Source passage |
The success of this launch concludes GSLV Mk III’s developmental phase and initiates it into ISRO’s family of operational launchers. Its first operational mission will be the launch of Chandrayaan-2, ISRO’s second lunar mission, which will take place in January 2019. The vehicle will also be used for India’s future human spaceflight programme, planned to commence in 3 years’ time.

Currently, the vehicle is gradually being upgraded to increase its payload capability to 4 tonnes, with a view to reach a 6-tonne capability using a semi-cryogenic second stage. The ISRO team is also working to increase the launch frequency of the GSLV Mk III – currently, ISRO is equipped to handle 2-3 GSLV Mk III launches per year, but will try to increase it to 4-5 launches per year to keep up with demand.

GSLV-Mk III is three-stage vehicle with two solid motor strap-ons, a liquid propellant core stage and a cryogenic stage. The rocket is theoretically capable of launching 4 ton class of satellite to Geosynchronous Transfer orbit (GTO). Yesterday marked the second flight of the vehicle, which was introduced last year on 5 June, with its maiden launch carrying GSAT-19. The vehicle – India’s heaviest launcher yet – is significant for ISRO because it represents a breakthrough in India’s cryogenic capabilities, and is the fruit of a long battle for cryogenic technology that began in the early 90s.

Information provided |

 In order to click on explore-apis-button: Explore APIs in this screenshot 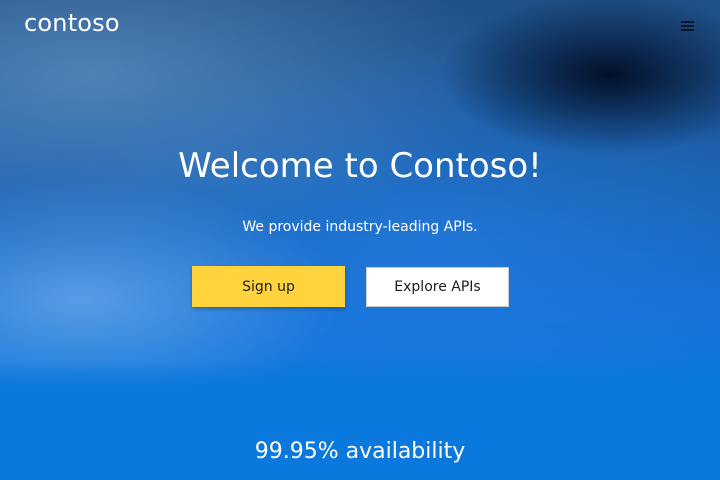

Questions |
a. In the passage on the GSLV Mk III rocket, what payload capability does ISRO aim to reach by using a semi-cryogenic second stage?
b. Please carry the passage on the GSLV Mk III rocket forward from its final sentence.

Answers per task |
a. A 6-tonne capability.

b.
GSAT-29 & upcoming GSAT launches

GSAT-29 is a multi-beam, multiband communication High Throughput Satellite, which carries Ka/Ku-band high throughput communication transponders to connect users in Jammu & Kashmir, as well as North-Eastern India.

Additionally, the satellite carries three advanced technology demonstration payloads – a Q/V-band payload, configured for technology demonstration at higher frequency bands; a Geostationary High Resolution Camera; and an optical communication payload for data transmission from GEO to ground.

Said P. Kunhikrishnan, Director U R Rao Satellite Centre (URSC), “By the end of this month, yet another communications satellite, GSAT-7A will be launched in mid-December. Our largest satellite, GSAT-11 – a HTS satellite having a throughput of 16 Gbps is getting ready for launch at Kourou, French Guiana, on December 4”.